Creation vs Evolution

Dinosaurs

The information I am about to convey is coming from the following type of individual: One who, at one time or another, came from both perspectives. In the beginning, I was convinced the creature was a species of plesiosaur, an animal claimed to be long extinct by mainstream science. Later, I came to the belief that, indeed, the animal was a beaked whale. Now . . . well, that is for the reader to discover.

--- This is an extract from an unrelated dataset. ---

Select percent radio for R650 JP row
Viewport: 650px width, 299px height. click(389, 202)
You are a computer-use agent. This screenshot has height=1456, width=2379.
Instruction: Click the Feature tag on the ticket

So join me as I share a few thoughts, and then, with these thoughts in mind, I ask that you endeavor to make that ultimate, long-debated decision for yourself.

- J.P. Niednagel


The Discovery, The Area

Details of the initial discovery aren't known. Similarly, little is known about the discoverer, Charles Moore. The year was 1925, and the place a remote beach roughly two miles north of Santa Cruz. Dubbed "Moore's Beach" at the time, it is known today as Natural Bridges State Beach. Apparently, three connected arches carved out of a sandstone cliff inspired the naming of the area. The annual migration of monarch butterflies is a featured attraction, and the shore is backed by a eucalyptus grove, where the monarch butterflies arrive by the thousands in the fall.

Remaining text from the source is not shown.